A Mi’kmaw man was denied access to Indigenous spiritual services in a New Brunswick jail a year after winning a human rights settlement that was supposed to ensure it didn’t happen again.
”Well, I was shocked and surprised. I thought for sure that I was going to be allowed to smudge,” said Anthony Peter-Paul, “especially after what I just went through with the human rights complaint.”
In 2018, Peter-Paul was in the Dalhousie Regional Correctional Centre on remand, waiting for a court date to face break and enter and robbery charges. He asked to smudge and see an Elder and was told those services were not available.

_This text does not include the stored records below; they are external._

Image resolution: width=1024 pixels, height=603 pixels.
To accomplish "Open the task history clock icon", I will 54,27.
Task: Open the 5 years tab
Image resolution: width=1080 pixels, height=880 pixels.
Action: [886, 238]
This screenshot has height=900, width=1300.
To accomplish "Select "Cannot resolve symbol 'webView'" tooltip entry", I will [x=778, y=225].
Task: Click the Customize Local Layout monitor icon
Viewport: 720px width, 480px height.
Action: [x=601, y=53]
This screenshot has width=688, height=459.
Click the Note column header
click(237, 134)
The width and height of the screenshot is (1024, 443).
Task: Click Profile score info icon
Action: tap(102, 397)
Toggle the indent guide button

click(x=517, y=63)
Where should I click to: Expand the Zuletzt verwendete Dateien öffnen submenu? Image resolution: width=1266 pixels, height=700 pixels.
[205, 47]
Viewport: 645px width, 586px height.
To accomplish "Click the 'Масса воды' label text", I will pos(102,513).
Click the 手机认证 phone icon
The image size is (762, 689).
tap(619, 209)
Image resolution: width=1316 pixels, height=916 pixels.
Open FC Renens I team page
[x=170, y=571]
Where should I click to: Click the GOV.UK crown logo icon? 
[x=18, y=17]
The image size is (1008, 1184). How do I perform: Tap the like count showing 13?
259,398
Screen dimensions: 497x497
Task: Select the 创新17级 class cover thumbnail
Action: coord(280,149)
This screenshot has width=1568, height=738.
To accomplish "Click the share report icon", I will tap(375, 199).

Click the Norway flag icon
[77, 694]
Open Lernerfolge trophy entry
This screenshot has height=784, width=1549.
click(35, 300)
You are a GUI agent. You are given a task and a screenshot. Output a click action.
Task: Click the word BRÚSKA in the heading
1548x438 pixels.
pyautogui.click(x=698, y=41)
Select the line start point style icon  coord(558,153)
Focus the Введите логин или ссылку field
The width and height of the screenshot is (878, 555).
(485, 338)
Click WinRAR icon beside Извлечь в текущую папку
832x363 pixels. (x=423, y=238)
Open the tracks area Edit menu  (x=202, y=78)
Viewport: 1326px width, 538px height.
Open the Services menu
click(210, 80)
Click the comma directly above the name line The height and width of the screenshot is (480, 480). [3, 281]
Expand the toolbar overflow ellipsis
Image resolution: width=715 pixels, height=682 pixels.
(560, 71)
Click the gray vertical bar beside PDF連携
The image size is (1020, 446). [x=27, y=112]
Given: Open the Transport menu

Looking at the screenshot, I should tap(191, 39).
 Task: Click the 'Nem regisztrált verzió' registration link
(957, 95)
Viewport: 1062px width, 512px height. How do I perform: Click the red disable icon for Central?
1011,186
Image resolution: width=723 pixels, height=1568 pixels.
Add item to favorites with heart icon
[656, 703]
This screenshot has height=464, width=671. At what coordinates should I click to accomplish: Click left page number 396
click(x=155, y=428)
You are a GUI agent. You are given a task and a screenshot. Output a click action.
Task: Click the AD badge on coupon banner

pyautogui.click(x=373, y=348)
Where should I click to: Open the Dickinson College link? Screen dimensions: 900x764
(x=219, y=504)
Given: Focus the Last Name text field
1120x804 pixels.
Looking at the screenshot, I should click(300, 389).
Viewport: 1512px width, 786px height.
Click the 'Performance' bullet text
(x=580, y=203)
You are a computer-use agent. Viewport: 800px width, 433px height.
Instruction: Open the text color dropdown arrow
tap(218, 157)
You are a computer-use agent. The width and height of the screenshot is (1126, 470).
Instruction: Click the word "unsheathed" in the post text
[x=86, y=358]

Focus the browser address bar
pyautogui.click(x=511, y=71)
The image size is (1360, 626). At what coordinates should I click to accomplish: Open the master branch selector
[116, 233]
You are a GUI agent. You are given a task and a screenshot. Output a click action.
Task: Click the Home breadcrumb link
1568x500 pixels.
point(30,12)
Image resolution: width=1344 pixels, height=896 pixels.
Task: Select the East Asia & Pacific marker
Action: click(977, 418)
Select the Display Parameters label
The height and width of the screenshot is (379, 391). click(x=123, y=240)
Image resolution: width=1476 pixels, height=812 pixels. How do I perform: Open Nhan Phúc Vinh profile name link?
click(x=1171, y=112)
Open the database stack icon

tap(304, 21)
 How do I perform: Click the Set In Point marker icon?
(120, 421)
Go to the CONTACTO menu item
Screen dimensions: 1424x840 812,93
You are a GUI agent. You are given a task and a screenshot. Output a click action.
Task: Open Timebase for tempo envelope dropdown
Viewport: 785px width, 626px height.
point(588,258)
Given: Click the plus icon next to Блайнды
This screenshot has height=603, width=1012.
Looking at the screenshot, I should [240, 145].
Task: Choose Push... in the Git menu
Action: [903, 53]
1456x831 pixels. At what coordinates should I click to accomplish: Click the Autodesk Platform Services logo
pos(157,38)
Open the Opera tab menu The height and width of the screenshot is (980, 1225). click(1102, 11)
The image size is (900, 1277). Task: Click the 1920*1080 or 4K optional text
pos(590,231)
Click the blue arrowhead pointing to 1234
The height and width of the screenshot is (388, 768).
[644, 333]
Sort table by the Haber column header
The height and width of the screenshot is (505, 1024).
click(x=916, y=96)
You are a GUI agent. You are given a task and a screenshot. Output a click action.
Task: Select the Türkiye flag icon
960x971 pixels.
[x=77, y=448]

”We’d go to the chapel and they had a volunteer that came in and did church services,” said Peter-Paul. “But there was nothing you could do for Native spirituality.”
Peter-Paul is from the Pabineau First Nation in New Brunswick.
“A lot of trouble that I got into was living on the reserve, was trouble on the reserve,” he said. “There’s a lot of like, drug and alcohol and partying and getting in fights on the streets. A lot of my incarceration was because of that.”
Anthony Peter-Paul says access to Indigenous cultural services is inconsistent across provincial jails.
In 2012, he was in the province’s Southeast Regional Correctional Centre.
He had been denied access to Indigenous spiritual services so he filed a complaint with the New Brunswick Human Rights Commission.
In early 2017, he won a settlement of $1,000.
The jail, along with the Department of Public Safety that oversees all the jails in New Brunswick, was to follow its own policy to ensure reasonable access to spiritual services.
But when Peter-Paul landed back in jail in 2018, he found out little had changed.
After he was denied the right to smudge and see an Elder for the second time, he filed a second human rights complaint.
But this time, the commission rejected it, claiming he didn’t have enough evidence.
Peter-Paul was sentenced to four years on break and enter and robbery charges. APTN Investigates interviewed him at the federal penitentiary in Springhill, Nova Scotia.
Peter-Paul said he has access to Elders on staff and sacred medicines with him in his cell so he can smudge whenever he wants to.
“Here in the federal system, you’re allowed, it’s a right,” said Peter-Paul. “And they treat it as a right. But in the provincial system it almost seems like it’s a privilege over a right.”
In policy, provincial jails across Canada allow access to sacred medicines, ceremony, and an Elder. But in practice, it’s inconsistent.
“It varies. There are contracts with Elders, and Elders are granted permission to work inside Ontario jails, but really, it’s hit and miss,” said Howard Sapers.
Howard Sapers says access to cultural services is not good overall.
Sapers is the former corrections watchdog for Canada. And more recently, he was the independent advisor on corrections reform for the Ontario government.
He issued a series of reports in 2017, in part, looking at how well Ontario jails do in providing access to Indigenous spiritual services and programming.
“While there are some very bright spots in Ontario – as there are in other jurisdictions across the country – overall, it’s not a good news story,” he said.
Chantell Barker is the Director of Justice for the Southern Chiefs’ Organization in Manitoba. A year ago, she received a letter from inmates at the Winnipeg Remand Centre asking for help.
“They wanted access to Aboriginal spirituality. They wanted access to sweat lodges, they wanted access to education,” she said.
Chantell Barker
She spent 10 years working for Manitoba Justice and has visited every jail in the province.
Barker said resources, space, and security concerns are all big challenges for jails in providing services and programs. She said Elders on staff are often stretched thin, with requests from hundreds of inmates.
“And it’s heartbreaking,” she said. “I have family members, I have friends, I know people who are in the system who are not bad people – they just made bad choices.”
Read the letter here: Winnipeg Remand Centre
The letter was also sent to Manitoba’s Minister of Justice and the jail warden. Barker said no action was taken.
APTN asked Manitoba Justice about the letter, but didn’t hear back.
In New Brunswick, the human rights commission won’t comment on individual cases.
The province’s Department of Justice and Public Safety said no one was available for an interview.
But in an email, it said it does provide smudge kits and other ceremonial resources in its jails.